Letter to Malala Proves Anti-theism Right‏

For many, the Taliban are not just a religious terrorist force, they represent one of the most extreme and violent groups on the planet. Understandably, then, most people are keen to differentiate between the kind of religious view the Taliban holds and those of other faiths and decrees.

However, the recent letter from the Taliban to Malala Yousafzai – a schoolgirl they had attempted to kill whilst on her way to school – shows a rather uncomfortable fact: the Taliban act like every other religious orientated group. They are not a ‘for or against us’ collection of violent thugs, they want to win the hearts and minds of people by appearing in the best possible manner and preaching what they sincerely believe to be the truth.

As anti-theists have been arguing for many years, this shows that religious dogma itself is the problem. You cannot reason with religious groups except with secularisation. The more secularisation we have, the greater need religious groups feel to normalise and drop the more extreme and violent views which they hold (hence a letter to attempt to appear more reasonable in the UK, whereas they do no such thing in Islamic regions). Under threat of rationality and secularisation they have no other way to survive than to moderate their views, and whilst we have not really seen this ‘moderating’ effect from the Taliban before in the West (their tactic previously has been to fight and oppose our lifestyles) the letter makes clear what we knew all along. The solution is anti-theism and anti-faith, not reasoning in degree.

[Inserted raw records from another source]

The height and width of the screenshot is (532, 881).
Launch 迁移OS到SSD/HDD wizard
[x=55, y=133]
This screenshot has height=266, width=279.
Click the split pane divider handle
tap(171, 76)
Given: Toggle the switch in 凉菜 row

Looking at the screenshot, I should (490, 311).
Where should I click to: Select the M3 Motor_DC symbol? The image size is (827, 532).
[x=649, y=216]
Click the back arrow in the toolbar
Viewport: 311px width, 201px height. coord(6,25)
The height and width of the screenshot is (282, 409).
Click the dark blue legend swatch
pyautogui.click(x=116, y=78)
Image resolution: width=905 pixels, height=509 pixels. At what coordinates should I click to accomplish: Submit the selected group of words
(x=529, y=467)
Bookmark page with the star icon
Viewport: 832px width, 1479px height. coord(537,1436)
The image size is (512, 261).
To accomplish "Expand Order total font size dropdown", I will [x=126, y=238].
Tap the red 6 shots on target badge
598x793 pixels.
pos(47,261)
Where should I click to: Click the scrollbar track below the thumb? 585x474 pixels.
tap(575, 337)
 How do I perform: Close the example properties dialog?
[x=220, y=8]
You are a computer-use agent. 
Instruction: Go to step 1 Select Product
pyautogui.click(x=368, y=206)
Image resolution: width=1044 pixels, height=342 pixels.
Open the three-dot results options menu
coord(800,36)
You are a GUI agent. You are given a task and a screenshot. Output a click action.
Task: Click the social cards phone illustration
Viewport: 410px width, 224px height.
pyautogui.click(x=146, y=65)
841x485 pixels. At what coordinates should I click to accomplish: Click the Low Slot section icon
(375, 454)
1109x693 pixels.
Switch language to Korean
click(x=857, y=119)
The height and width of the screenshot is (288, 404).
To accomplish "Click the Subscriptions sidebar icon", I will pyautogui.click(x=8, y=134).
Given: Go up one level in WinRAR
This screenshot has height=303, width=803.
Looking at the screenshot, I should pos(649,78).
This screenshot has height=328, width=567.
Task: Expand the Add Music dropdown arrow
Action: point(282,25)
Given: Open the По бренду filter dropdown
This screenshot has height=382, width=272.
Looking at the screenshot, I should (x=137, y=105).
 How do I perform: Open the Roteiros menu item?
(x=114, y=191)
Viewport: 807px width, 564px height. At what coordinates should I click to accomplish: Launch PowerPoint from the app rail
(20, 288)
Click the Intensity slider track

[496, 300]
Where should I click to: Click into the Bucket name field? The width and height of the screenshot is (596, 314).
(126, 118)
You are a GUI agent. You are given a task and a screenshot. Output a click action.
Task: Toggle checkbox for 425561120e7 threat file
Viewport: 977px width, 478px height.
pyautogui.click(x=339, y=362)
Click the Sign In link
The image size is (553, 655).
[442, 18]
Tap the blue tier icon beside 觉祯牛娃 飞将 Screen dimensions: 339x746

This is not just the case with Islam’s terrorist associations in the modern world either, we saw Christianity drop all kinds of bizarre and immoral beliefs as secularisation increased in Western countries like the UK. No longer are women objects, non-whites are no longer slaves and animals are not unfeeling machines. Religion is a method of cultural indoctrination, and it will not drop it’s faith in any belief until secularisation and reason forces it to. As a personal matter we could each opt out of religion today and begin to fight faith based ignorance immediately. As a cultural matter we should begin the shift now, as it may take many years to stop religion’s worst effects.